Content starts

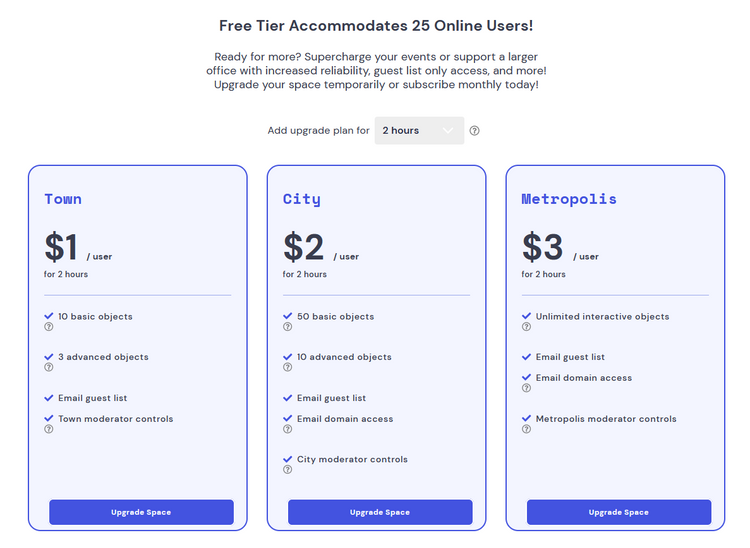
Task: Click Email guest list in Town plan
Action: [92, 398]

Content ends
Content starts

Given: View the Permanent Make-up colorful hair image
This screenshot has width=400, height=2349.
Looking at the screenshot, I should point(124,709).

Content ends
Content starts

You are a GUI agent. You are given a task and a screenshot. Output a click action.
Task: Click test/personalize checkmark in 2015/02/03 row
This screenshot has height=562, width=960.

Content ends

What you will do =
Look above for the line with "Task: Click test/personalize" and the line with "This screenshot has height=562, width=960.", and reproduce exactly those two lines plus every line between, nothing more.

Answer to the problem =
Task: Click test/personalize checkmark in 2015/02/03 row
This screenshot has height=562, width=960.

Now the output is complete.